Les Chroniques d'Olivier Nottale / société / 18/04/2022

Il risque de faire froid sur notre pays donc prudence aux alentours du 24, un avis de tempête est annoncé, mais avec la météo vous savez on peut se tromper, comme avec les sondages pour les élections d‘ailleurs !
Donc, retournons le problème dans tous les sens, la France joue avec le feu et apparemment les Français n’y trouvent rien à redire, mais si on met vraiment le feu est-on assuré ?
Nous avons encore le choix tant qu’il subsiste un régime démocratique dans notre pays qui n’est pas encore à confondre avec la Hongrie de Victor ou avec la grande et pas très sainte Russie de Vladimir. N’est-ce pas ?
A force de ne pas faire nos choix de chœur... Nous nous retrouvons toujours avec le même dilemme.
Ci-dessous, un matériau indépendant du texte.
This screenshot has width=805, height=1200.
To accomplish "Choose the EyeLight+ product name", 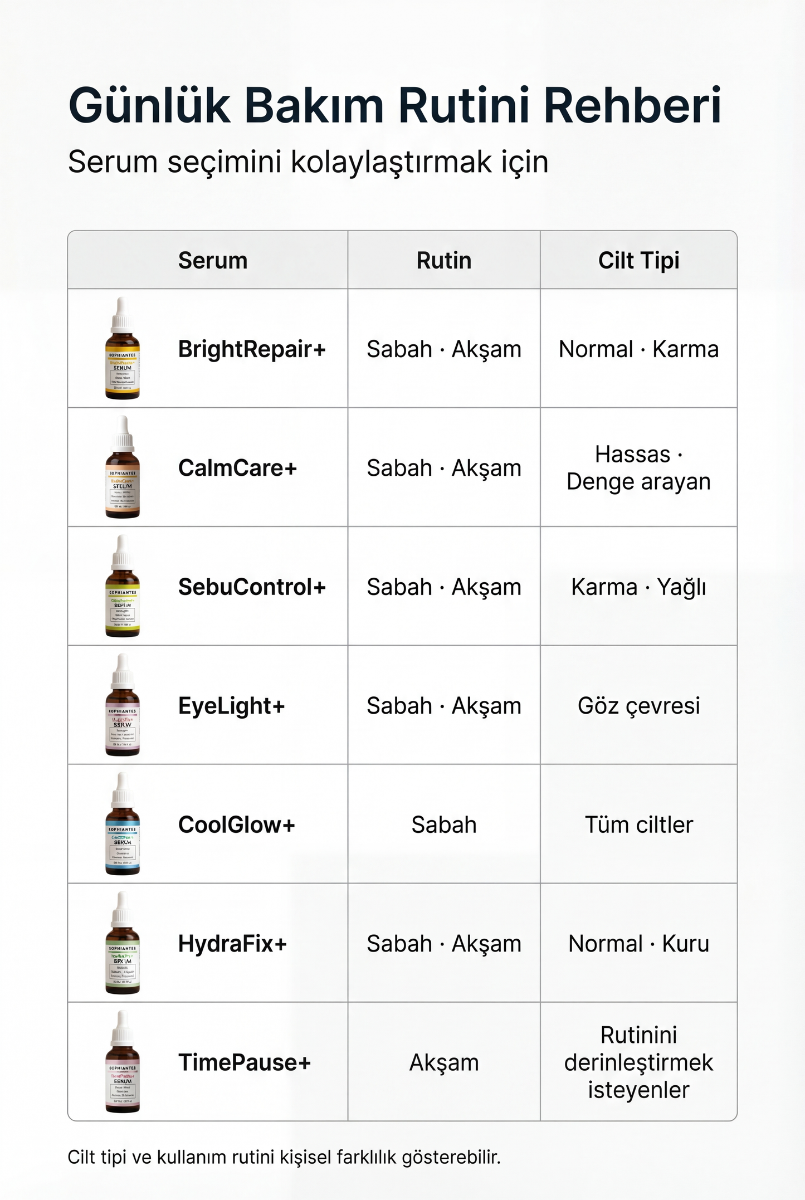I will [x=231, y=706].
Faut-il voter utile, quel drôle d’expression, on peut donc voter inutile ?
Le vote utile consiste à renoncer à son vote de cœur pour préférer un candidat qui paraît à la fois plus susceptible de gagner et le moins éloigné de ses préférences politiques.
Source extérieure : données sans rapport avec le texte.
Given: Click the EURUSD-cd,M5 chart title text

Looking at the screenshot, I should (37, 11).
Le vote utile est un vote conditionné par les prévisions d’un résultat donné. Le vote utile peut alors intentionnellement s’inscrire dans ce qui peut être appelé une logique du « moins mauvais » que dans celle du « meilleur »..
Les politistes Gaël Brustier et Fabien Escalona de l’université libre de Bruxelles considèrent que l’émergence du terme de vote utile dans la vie politique française fait suite à l’élimination de Lionel Jospin au premier tour de l’élection présidentielle française de 2002. Lionel acvait cru avoir gagné l’élection on oubliant le premier tour !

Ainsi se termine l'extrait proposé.